16. Lithography method according to one of claims 13 or 14, characterized in that when the pattern is drawn by exposure to light radiation, a lower anti-reflection layer (BARC) is provided on the substrate, prior to the deposition of said. neutral carbon or fluoro-carbon underlayer.

17. Lithography method according to any one of the preceding claims, characterized in that the step of depositing the neutral layer (20) directly on a surface of a substrate (10) comprises direct contact between said neutral layer ( 20) and the substrate (10).

18. Lithography process according to any one of the preceding claims, characterized in that the step of depositing the block copolymer film on the neutral carbonaceous or fluoro-carbonaceous and crosslinked layer (30) comprises direct contact between said layer. neutral carbon or fluoro-carbon and crosslinked (30) and the film (40) of block copolymer.

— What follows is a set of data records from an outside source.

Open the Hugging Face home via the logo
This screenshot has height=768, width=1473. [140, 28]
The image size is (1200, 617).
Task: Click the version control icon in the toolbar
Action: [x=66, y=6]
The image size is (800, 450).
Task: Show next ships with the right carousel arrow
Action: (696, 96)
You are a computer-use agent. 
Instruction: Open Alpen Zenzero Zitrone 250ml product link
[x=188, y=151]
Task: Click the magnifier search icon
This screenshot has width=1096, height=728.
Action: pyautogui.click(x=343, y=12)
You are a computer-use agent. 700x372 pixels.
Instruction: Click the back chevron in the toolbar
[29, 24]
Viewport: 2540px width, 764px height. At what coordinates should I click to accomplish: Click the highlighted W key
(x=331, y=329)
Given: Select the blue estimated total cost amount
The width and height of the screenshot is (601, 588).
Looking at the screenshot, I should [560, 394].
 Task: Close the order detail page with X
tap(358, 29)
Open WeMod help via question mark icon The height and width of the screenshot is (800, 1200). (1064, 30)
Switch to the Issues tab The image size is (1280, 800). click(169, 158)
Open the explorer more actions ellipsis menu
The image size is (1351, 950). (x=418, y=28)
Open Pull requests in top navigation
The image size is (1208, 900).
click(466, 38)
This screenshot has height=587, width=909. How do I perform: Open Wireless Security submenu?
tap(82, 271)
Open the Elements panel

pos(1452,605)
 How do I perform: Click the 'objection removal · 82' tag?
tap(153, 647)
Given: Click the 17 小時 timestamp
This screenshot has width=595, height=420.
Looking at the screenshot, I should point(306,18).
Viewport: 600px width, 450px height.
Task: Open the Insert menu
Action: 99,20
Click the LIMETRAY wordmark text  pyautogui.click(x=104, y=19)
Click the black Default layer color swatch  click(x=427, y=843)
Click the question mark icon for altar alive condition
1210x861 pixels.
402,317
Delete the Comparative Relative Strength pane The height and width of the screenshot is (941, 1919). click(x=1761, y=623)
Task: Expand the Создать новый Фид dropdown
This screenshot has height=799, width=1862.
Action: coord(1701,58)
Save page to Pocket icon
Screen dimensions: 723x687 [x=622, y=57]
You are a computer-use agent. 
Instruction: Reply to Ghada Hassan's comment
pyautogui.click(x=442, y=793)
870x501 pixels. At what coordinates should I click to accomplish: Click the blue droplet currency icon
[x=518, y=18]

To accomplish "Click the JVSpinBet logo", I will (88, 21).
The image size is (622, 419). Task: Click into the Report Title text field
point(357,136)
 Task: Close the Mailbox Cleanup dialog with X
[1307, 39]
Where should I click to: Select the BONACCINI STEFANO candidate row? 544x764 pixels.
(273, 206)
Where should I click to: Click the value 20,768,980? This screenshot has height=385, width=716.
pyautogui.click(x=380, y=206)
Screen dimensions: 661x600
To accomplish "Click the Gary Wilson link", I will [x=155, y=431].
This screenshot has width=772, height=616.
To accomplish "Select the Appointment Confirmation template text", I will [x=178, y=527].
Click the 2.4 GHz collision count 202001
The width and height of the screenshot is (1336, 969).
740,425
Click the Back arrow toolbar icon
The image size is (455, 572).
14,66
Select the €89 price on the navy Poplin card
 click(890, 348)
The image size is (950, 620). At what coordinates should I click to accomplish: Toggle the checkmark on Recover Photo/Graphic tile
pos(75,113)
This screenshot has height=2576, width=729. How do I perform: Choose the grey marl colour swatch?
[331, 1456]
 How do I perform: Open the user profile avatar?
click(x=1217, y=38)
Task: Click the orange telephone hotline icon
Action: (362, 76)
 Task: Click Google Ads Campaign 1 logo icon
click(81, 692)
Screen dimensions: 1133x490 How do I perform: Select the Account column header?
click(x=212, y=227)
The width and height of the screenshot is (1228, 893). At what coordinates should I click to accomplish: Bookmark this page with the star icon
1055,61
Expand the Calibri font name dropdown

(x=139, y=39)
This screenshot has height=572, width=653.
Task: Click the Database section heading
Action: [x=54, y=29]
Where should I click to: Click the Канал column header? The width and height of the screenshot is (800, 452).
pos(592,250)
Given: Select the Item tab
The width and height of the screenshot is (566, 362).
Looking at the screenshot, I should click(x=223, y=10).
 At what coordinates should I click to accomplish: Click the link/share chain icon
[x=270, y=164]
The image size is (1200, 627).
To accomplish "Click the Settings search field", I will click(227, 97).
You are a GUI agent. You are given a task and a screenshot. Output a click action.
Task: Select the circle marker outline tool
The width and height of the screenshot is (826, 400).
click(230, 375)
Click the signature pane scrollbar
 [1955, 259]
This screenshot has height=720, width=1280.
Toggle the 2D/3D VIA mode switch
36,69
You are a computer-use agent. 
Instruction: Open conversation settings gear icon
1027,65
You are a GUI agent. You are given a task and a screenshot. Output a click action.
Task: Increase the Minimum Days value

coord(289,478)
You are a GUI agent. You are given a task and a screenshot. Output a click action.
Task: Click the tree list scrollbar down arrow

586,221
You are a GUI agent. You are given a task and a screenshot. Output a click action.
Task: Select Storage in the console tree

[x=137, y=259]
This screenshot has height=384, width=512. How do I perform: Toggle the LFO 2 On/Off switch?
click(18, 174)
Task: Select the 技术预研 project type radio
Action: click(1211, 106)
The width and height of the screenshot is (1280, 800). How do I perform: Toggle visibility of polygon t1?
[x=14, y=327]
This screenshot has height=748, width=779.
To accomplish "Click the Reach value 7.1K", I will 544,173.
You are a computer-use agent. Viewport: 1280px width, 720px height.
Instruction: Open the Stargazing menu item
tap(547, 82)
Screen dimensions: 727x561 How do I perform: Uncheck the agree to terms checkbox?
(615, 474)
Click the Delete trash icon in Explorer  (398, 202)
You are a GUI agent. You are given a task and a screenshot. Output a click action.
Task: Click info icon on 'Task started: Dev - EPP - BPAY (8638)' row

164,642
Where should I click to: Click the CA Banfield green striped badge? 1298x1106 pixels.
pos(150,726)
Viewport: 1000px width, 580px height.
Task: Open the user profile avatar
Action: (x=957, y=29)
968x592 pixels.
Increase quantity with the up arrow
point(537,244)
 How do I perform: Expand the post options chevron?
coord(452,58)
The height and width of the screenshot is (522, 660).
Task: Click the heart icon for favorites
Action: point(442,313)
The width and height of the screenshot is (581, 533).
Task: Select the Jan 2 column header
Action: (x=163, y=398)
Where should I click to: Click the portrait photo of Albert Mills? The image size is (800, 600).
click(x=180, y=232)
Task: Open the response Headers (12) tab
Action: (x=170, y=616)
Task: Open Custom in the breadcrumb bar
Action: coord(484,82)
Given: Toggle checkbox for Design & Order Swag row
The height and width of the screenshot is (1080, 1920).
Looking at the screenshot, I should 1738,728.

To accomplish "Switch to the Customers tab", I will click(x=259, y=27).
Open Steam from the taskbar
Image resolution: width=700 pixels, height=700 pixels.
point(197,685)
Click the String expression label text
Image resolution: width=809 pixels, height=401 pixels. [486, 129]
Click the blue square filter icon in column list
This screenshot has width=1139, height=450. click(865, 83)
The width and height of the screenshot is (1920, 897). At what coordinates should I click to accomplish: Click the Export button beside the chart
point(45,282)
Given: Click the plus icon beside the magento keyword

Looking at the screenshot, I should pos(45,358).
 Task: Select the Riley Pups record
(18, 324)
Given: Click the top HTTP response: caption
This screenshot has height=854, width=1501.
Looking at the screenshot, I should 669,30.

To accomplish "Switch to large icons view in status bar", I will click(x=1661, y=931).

19. Lithography process according to any one of the preceding claims, characterized in that said lithography process does not include the use of an intermediate layer of Si-ARC / SOG, SOC, and neutral layer type.

20. Lithography stack obtained by directed self-assembly, said stack comprising a substrate (10) on the surface of which is deposited a neutral layer, said neutral layer being covered by a film (40) of block copolymer intended to serve as a mask. nano-lithography and said neutral layer being neutral with respect to each of the blocks of the block copolymer, said stack being characterized in that the neutral layer is in direct contact with the underlying substrate (10), and in that the neutral layer is a layer of carbonaceous (n-SOC) or fluoro-carbon type, crosslinked in whole or in part and has a thickness greater than 1.5 times the thickness of said film (40) of block copolymer, said block copolymer film comprising at least one silyl block, and being in direct contact with said crosslinked carbonaceous or fluoro-carbonaceous neutral layer (30), and said block copolymer film having been nanostructured for example by a treatment at one assembly temperature e t appearing under a discontinuous film, in order to create a pattern capable of being transferred by etching (s) into the neutral carbon or fluorocarbon layer and then into the thickness of the underlying substrate (10).

21. Use of the method according to one of claims 1 to 19, in the manufacture of nano-lithography masks intended to allow the etching of patterns at depths between 10 nm and 400 nm.